Now, on the eve of his second inaugural, Democrats and Republicans are steeling themselves for the big budget fights lying ahead: debt ceiling, sequestration and a possible government shutdown. But even if Obama navigates the dicey budget impasses and is able to pad his first-term legislative accomplishments with comprehensive immigration reform, gun control, and a cleaner federal budget, it will only have a marginal impact on his political legacy, which ultimately hinges on the durability of the things he accomplished during his first four years in office.

His legacy, in other words, depends more upon solidifying his early successes — effectively implementing the health care law, further nurturing the economy, extracting the U.S. from foreign wars — than it does upon advancing the agenda he set out during his re-election campaign.

“If the war in Afghanistan comes to an end, the economy continues to recover and he implements the health care law effectively, he’ll be remembered as a competent president and a successful president,” says Julian Zelizer, a history professor at Princeton University. “Just how good will be determined years after he leaves office and changes in how we interpret success based on the political times.”

Obama’s first four years in office were beset by severe disagreements between the left and the right, and among liberals, over the strength of Obama’s leadership, the wisdom of his policies, his commitment to the ideals he articulated as a candidate.
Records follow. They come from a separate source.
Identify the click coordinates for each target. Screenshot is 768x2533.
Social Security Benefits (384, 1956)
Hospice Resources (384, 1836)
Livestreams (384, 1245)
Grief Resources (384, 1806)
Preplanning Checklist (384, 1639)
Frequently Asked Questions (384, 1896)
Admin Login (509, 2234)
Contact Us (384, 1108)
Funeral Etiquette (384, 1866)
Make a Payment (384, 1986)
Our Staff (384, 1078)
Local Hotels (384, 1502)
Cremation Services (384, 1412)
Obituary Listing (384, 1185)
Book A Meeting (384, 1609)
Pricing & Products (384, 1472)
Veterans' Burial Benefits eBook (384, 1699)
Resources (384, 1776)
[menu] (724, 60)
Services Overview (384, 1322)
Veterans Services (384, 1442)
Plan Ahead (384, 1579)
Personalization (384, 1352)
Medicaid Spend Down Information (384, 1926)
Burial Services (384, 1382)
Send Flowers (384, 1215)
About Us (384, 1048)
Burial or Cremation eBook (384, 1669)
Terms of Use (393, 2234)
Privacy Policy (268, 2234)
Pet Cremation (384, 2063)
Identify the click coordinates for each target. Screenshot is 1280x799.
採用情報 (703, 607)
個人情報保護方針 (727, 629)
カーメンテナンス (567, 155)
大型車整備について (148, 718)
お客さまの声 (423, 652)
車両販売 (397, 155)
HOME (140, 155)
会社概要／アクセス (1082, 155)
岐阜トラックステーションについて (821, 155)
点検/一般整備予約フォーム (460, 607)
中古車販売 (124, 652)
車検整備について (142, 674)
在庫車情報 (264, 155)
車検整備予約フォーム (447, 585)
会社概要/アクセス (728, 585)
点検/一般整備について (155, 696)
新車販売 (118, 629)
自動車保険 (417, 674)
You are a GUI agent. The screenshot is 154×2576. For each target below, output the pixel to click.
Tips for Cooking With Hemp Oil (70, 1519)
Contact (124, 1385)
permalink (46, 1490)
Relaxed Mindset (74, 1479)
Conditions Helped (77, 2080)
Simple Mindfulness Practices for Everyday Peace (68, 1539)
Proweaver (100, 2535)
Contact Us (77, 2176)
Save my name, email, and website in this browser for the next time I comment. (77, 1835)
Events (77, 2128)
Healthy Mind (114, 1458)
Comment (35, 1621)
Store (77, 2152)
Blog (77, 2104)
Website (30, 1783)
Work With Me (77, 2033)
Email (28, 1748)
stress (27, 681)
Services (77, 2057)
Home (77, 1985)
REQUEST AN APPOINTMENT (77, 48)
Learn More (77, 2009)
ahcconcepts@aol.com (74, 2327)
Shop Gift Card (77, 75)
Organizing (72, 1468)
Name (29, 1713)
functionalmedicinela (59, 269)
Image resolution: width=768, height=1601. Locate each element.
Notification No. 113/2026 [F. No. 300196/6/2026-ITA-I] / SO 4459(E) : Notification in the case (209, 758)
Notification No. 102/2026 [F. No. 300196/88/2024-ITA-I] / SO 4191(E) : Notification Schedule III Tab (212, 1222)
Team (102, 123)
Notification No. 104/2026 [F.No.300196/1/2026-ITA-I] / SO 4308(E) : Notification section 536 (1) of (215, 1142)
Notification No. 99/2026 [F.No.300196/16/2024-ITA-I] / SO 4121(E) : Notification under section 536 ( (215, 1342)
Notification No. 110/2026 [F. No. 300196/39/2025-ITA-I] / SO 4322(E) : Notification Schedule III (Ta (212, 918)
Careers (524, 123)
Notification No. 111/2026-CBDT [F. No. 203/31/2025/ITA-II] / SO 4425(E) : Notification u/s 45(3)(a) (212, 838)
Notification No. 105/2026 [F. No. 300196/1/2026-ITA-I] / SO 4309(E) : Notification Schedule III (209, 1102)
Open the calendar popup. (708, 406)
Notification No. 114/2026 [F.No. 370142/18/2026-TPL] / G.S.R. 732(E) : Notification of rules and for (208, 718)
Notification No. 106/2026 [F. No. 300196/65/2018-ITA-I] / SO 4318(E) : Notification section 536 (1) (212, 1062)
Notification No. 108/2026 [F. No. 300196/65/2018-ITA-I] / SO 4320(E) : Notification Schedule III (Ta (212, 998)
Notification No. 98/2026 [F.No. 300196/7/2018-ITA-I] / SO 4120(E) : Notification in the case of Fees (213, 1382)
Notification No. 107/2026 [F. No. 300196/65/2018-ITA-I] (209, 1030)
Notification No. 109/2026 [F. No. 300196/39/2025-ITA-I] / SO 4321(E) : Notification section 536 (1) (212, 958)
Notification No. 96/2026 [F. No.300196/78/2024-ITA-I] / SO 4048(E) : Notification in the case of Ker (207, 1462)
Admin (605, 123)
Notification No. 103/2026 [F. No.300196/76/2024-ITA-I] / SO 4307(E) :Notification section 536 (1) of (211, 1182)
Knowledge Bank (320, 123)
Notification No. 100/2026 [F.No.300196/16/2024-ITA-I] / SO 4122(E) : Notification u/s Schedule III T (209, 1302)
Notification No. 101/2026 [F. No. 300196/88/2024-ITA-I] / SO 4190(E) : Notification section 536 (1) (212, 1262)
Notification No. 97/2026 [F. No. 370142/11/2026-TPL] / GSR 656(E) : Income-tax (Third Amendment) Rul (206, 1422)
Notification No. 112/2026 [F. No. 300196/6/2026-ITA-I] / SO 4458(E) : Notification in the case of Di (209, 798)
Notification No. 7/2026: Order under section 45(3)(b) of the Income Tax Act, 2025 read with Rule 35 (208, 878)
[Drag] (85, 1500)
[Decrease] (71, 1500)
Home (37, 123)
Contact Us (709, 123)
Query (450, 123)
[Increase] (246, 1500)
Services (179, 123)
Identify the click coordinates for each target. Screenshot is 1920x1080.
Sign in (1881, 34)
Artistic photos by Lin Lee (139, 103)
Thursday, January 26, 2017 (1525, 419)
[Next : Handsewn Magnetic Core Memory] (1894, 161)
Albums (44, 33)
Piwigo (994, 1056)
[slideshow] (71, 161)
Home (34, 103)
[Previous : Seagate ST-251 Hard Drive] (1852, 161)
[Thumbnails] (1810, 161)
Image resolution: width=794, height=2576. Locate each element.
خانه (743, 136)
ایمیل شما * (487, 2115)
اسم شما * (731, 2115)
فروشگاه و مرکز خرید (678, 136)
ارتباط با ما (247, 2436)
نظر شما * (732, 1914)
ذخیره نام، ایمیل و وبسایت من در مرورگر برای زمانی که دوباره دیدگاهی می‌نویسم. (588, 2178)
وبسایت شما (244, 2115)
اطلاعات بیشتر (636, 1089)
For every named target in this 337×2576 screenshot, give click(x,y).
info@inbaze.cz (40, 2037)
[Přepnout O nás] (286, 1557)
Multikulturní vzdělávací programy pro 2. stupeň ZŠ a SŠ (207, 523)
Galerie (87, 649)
But the sheer magnitude of his first-term achievements will come to dwarf those disagreements — if Obama leaves office amid a strong economy, the author of a well-functioning universal health care system, and the architect of the country’s extrication from costly and protracted foreign entanglements.

“If the economy continues to improve he’ll be credited with it, whether or not his policies were ideal,” Zelizer adds. “The recovery will overwhelm any disagreements about his policies. The same is true for foreign affairs. If he brings both wars to an end and there is some stability in the Middle East, it will overwhelm the criticisms of his foreign policy.”

Thus the immediate fights over the debt limit and automatic spending cuts set to take effect at the end of February have the potential to inflict damage not only on workers still suffering from the 2008-2009 economic crisis, but on Obama’s ultimate claim, years from now, to having alleviated their suffering.

A similar logic applies to the Affordable Care Act, which takes full effect next year, but will have to be operating fairly smoothly by the end of 2016 or else face perpetual attacks and perhaps major changes after he leaves office.

“He’ll have four years to cement his first-term accomplishments,” Zelizer told me. “He’ll have to make the health care law something that works for people, so that it can’t be rolled back after he’s out of office. This should be his most important priority.”

That’s not to diminish the importance of the objectives he’s set out for his second term.

“If he can get an immigration bill passed, that will be an important to his legacy, not just because of the magnitude of the accomplishment, but because of the impact it will have on his party, strengthening his party, given the demographic shift the country’s undergoing,” Zelizer explained.

The other big question mark — climate change — poses the greatest threat to his legacy in the long-term. History won’t look kindly upon any of the country’s current political leaders decades from now if their failure to rein in greenhouse gas emissions wrecks the planet. And perhaps that line of thinking will compel Obama to give it a serious try. But it’s a much harder political lift — and unlike the other unchecked items on his agenda, he’s set expectations on this issue very low.